FWIW I have never used NVLink, and I’m not sure why people are bringing up “daisy chaining” because as far as I’m aware that is not a thing with modern GPUs at all.
> The mac will just work for models as large as 100B, can go higher with quantized models. And power draw will be 1/5th as much as the 3090 setup.
This setup will work for 100B models as well. And yes, the Mac will draw less power, but the Nvidia machine will be many times faster. So depending on your specific Mac and your specific Nvidia setup, the performance per watt will be in the same ballpark.
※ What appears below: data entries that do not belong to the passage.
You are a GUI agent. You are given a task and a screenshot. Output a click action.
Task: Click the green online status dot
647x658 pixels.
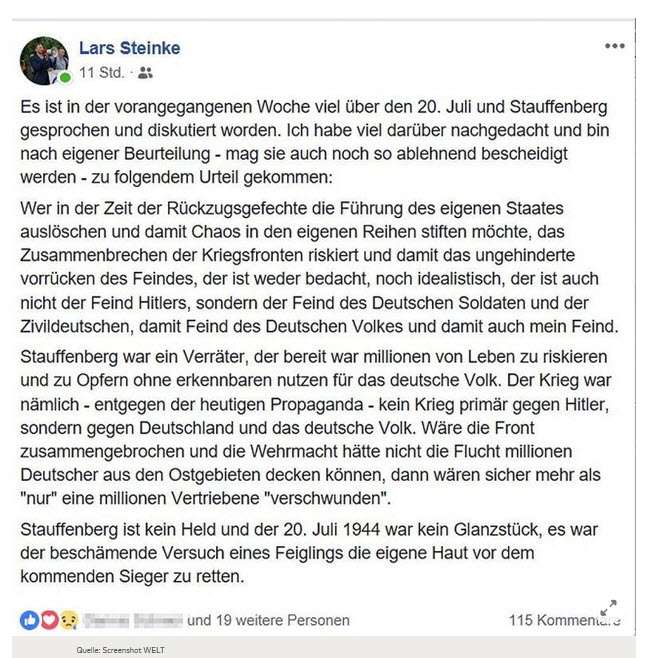pyautogui.click(x=65, y=77)
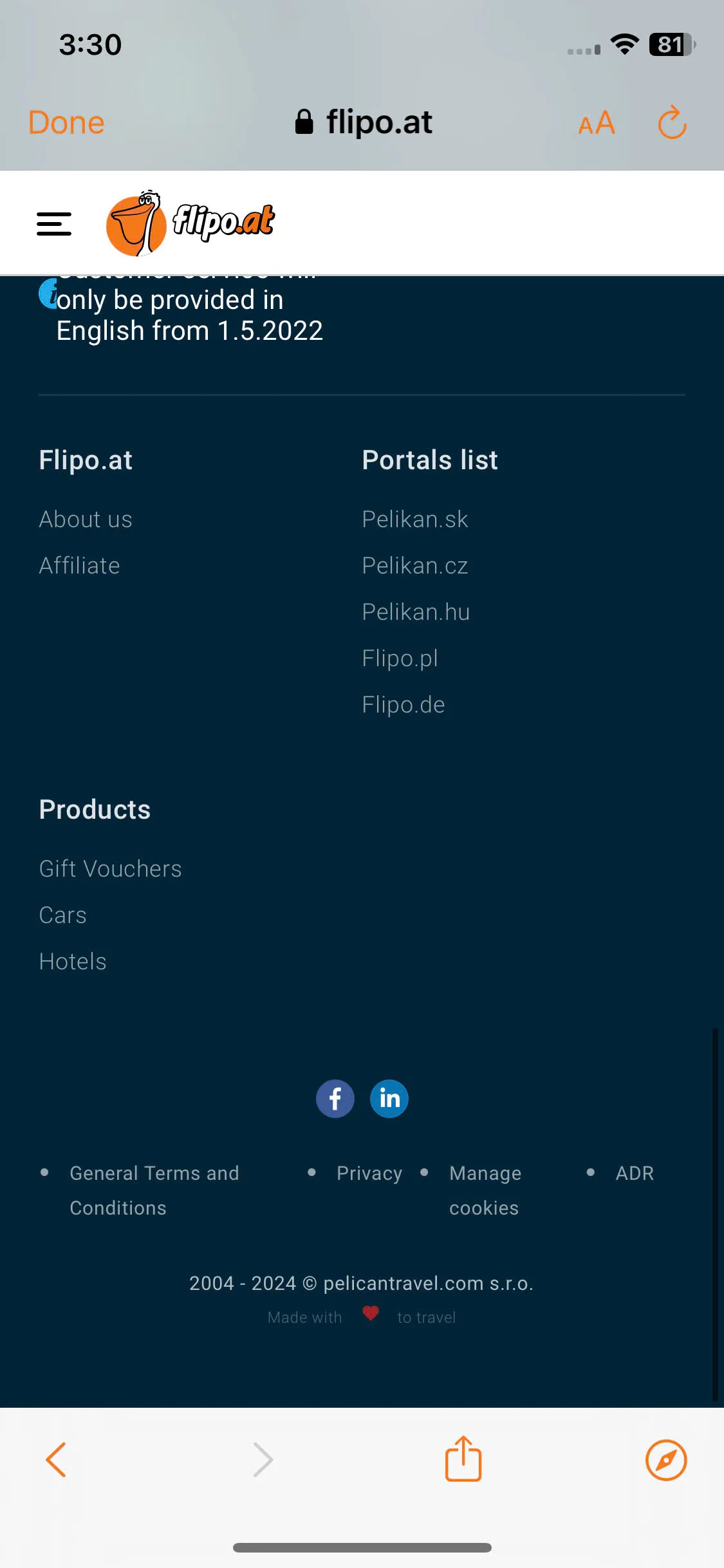The width and height of the screenshot is (724, 1568).
Task: Open the AA text size menu
Action: click(x=597, y=122)
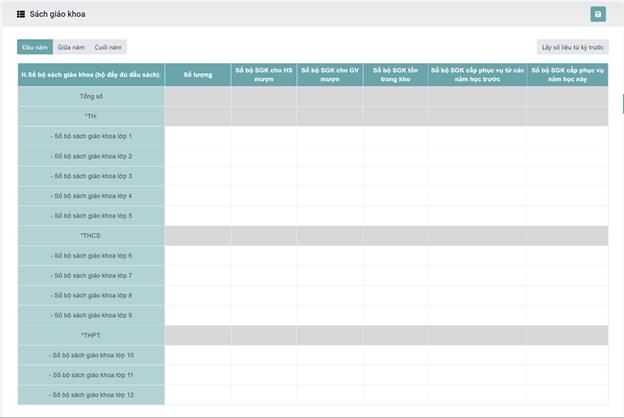The width and height of the screenshot is (624, 418).
Task: Click the list icon beside Sách giáo khoa
Action: tap(21, 14)
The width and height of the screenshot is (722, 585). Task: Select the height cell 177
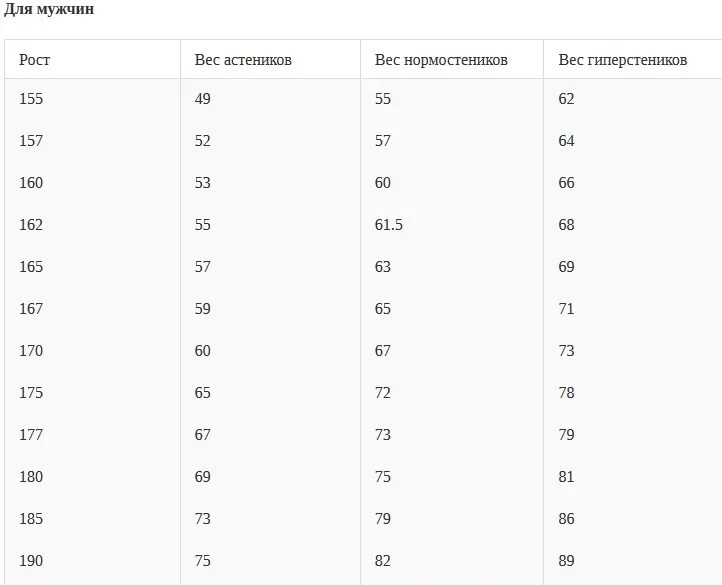pos(31,434)
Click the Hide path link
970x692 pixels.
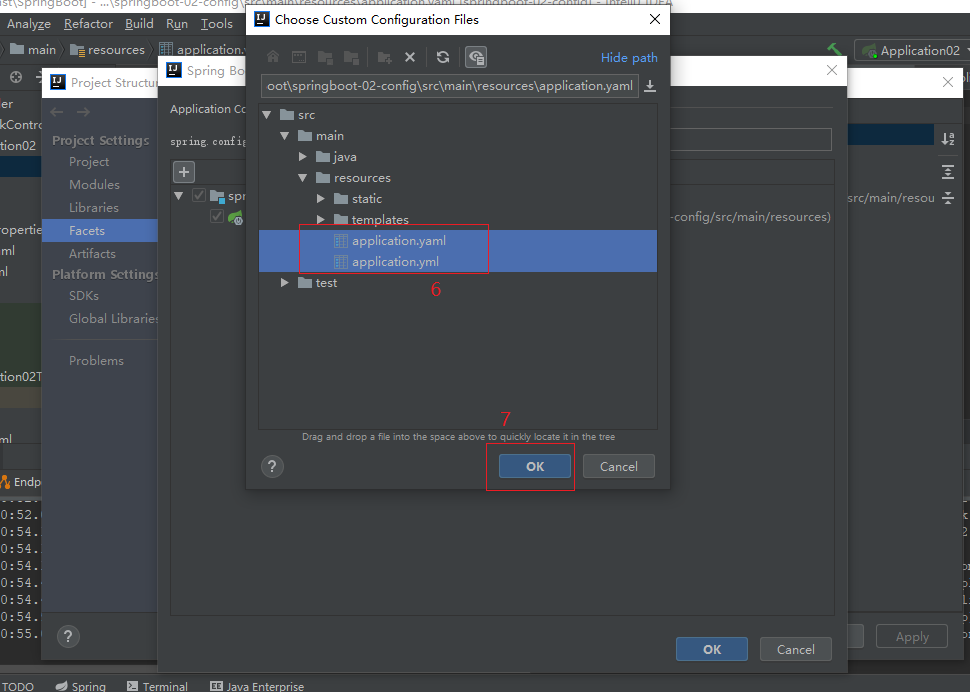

And higher absolute performance is certainly a nice perk.
> You can certainly daisy chain several 3090's together but it doesn't work seamlessly.
Citation needed; there's no "daisy chaining" in the setup I describe, and low level libraries like pytorch as well as higher level tools like Ollama all seamlessly support multiple GPUs.
1800W is the max on a 15A circuit, but yes, it’s usually under 1600W. For LLM inference, limiting the TDP to 225W or so per card saves a lot of power, for a 5% drop in performance.
> I think it's bad form to say "citation needed" when your original claim didn't include citations.
I apologize, but using multiple GPUs for inference (without any sort of “daisy chaining”) is something that’s been supported in most LLM tooling for a long time.
> Regardless - there's a difference between training and inference.
No one brought up training vs. inference to my knowledge, besides you — I was assuming the machine was for inference, because my experience building a machine like the one I described was in order to do inference. If you want to train models, I know less about that, but I’m pretty sure the tooling does easily support multiple GPUs.
> And pytorch doesn't magically make 5 gpus behave like 1 gpu.
I never said it was magic, I just said it was supported, which it is.